> _Records provided_

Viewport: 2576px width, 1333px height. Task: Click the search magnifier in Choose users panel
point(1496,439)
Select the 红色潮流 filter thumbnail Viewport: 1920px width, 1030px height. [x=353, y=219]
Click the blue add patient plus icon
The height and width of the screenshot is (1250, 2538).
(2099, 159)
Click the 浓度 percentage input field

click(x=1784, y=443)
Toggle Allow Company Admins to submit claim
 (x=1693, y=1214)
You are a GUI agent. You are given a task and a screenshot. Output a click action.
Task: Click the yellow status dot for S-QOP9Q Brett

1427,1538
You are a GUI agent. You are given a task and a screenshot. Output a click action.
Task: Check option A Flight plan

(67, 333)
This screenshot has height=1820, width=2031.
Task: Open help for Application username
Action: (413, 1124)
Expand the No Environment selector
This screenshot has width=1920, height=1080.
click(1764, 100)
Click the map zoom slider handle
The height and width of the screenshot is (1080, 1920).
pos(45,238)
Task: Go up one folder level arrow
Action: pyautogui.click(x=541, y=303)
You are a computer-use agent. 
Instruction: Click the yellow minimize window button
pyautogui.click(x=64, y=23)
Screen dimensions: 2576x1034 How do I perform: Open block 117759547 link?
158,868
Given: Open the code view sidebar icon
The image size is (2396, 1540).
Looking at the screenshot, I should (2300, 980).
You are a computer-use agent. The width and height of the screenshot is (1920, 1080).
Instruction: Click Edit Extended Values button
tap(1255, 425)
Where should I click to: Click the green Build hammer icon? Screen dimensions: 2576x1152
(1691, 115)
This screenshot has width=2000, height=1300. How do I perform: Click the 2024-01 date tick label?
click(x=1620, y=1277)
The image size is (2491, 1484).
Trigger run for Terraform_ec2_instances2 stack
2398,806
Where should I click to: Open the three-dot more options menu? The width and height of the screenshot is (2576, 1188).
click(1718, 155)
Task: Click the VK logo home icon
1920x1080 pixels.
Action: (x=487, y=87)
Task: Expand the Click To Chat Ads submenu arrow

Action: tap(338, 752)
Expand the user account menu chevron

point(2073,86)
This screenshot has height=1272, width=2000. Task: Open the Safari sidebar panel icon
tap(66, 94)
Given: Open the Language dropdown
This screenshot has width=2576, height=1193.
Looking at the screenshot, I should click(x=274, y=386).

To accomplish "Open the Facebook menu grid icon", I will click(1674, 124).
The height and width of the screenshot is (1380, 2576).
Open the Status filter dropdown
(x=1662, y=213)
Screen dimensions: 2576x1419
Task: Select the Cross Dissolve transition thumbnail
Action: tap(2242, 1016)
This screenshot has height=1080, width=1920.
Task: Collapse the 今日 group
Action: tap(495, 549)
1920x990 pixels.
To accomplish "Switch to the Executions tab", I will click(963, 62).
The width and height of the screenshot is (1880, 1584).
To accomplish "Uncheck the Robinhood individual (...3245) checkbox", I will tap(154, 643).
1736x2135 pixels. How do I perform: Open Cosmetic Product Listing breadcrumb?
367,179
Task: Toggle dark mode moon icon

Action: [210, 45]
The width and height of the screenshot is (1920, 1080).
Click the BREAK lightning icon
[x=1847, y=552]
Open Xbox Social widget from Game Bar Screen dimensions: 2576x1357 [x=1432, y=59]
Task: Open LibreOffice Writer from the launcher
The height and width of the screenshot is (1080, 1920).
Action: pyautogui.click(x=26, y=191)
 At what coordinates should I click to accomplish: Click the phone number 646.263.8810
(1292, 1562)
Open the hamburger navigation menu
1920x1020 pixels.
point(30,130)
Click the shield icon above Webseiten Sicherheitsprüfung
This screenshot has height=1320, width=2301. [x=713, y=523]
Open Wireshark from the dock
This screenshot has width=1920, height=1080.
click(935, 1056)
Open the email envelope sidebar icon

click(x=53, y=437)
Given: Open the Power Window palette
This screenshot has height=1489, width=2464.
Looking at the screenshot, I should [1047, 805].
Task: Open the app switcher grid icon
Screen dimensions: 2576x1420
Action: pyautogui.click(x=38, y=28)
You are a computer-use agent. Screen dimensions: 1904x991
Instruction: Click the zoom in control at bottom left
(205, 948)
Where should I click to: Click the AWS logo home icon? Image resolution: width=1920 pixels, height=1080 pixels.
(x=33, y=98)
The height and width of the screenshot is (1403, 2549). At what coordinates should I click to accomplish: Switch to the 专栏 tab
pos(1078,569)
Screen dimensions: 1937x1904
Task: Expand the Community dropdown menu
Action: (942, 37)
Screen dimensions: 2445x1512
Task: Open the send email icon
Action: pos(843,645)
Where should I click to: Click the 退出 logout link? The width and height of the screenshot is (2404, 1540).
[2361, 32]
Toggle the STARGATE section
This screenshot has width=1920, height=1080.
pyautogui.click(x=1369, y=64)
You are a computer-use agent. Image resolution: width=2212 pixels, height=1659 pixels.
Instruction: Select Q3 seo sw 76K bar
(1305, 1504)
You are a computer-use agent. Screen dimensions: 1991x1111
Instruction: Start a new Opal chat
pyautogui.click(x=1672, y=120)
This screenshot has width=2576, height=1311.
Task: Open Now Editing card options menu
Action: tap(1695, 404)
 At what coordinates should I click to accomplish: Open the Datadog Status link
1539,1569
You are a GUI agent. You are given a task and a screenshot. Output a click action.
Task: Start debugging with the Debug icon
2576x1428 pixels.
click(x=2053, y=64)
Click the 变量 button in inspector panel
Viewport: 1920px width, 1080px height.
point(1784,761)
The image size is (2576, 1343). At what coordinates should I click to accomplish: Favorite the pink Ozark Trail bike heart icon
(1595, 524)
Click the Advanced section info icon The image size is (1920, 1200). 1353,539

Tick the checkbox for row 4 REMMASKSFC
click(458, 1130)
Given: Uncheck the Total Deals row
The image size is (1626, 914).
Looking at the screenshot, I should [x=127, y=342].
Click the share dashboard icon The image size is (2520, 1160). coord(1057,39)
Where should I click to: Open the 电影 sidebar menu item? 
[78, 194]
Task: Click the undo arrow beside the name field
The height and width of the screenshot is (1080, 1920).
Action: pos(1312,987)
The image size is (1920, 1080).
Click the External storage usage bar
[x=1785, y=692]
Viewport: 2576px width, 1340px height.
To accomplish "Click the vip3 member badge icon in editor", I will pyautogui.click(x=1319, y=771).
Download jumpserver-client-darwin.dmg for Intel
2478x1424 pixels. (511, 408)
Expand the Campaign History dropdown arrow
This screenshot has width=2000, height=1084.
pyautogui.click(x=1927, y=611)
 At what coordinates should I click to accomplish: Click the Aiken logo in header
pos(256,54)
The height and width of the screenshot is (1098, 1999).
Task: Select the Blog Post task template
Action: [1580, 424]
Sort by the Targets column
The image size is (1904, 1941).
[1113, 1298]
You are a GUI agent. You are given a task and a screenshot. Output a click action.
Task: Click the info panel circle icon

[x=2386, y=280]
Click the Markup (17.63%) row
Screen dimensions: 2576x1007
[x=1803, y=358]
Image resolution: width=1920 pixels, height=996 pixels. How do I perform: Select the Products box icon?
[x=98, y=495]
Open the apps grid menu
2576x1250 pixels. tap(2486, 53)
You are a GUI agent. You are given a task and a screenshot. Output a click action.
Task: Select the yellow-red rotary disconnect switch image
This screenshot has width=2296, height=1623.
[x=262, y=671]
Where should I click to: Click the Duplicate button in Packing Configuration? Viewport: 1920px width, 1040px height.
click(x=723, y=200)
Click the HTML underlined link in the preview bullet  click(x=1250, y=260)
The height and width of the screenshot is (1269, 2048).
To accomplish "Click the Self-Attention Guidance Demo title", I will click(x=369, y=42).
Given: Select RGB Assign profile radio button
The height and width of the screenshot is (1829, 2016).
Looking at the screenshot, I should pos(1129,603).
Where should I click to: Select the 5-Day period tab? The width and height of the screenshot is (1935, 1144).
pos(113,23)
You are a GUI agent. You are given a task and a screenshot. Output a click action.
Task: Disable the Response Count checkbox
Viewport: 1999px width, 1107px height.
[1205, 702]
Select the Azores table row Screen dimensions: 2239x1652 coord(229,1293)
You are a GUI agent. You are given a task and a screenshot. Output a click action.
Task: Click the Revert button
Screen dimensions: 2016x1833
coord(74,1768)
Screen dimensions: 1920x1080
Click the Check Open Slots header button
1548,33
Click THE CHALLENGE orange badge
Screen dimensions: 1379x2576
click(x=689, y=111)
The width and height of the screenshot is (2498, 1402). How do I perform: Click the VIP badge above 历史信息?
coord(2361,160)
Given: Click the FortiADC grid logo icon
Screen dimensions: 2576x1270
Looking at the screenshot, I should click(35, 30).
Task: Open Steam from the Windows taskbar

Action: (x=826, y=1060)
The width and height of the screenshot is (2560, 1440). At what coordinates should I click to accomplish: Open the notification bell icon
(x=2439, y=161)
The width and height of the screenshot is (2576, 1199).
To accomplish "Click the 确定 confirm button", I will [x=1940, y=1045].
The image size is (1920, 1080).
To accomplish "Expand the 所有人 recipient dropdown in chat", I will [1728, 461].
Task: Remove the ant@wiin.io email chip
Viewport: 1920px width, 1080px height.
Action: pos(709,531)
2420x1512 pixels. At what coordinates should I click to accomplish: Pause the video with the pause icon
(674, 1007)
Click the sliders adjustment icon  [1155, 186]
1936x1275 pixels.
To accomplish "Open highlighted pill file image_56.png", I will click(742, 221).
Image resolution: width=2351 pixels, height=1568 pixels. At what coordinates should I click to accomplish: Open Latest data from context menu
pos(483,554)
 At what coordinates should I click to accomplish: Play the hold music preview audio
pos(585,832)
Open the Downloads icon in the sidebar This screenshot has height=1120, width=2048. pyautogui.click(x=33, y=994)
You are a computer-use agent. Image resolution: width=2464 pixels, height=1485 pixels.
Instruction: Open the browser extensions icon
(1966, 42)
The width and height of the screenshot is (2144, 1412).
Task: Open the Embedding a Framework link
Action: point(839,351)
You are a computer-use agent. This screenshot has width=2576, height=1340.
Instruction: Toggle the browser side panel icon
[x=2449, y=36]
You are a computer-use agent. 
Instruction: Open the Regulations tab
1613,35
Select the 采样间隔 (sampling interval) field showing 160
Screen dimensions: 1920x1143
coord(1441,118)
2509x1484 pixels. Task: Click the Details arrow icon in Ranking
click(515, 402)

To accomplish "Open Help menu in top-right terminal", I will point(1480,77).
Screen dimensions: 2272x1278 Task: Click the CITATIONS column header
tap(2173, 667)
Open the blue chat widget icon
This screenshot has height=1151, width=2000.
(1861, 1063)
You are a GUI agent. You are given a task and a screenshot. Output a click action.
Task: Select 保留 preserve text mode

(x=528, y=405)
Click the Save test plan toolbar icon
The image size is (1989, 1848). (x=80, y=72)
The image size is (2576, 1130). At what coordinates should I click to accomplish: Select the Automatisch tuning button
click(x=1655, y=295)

> _Activity_
Your task is to reproduce the entries exactly, starting at the first line and ending with the line containing "Expand the No Environment selector".

> _Result for this task_
Viewport: 2576px width, 1333px height. Task: Click the search magnifier in Choose users panel
point(1496,439)
Select the 红色潮流 filter thumbnail Viewport: 1920px width, 1030px height. [x=353, y=219]
Click the blue add patient plus icon
The height and width of the screenshot is (1250, 2538).
(2099, 159)
Click the 浓度 percentage input field

click(x=1784, y=443)
Toggle Allow Company Admins to submit claim
 (x=1693, y=1214)
You are a GUI agent. You are given a task and a screenshot. Output a click action.
Task: Click the yellow status dot for S-QOP9Q Brett

1427,1538
You are a GUI agent. You are given a task and a screenshot. Output a click action.
Task: Check option A Flight plan

(67, 333)
This screenshot has height=1820, width=2031.
Task: Open help for Application username
Action: (413, 1124)
Expand the No Environment selector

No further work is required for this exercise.